§ WHAT TO PRODUCE
Copy out the line that contains "Instruction: Switch to the Quota Config tab" and the lines after it through the final one in the entries below, exactly, with no other lines.

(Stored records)
§ §
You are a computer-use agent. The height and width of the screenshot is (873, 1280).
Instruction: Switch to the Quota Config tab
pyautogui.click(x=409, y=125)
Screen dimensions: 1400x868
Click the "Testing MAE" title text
§ §
§ ANSWER BOX
Instruction: Switch to the Quota Config tab
pyautogui.click(x=409, y=125)
Screen dimensions: 1400x868
Click the "Testing MAE" title text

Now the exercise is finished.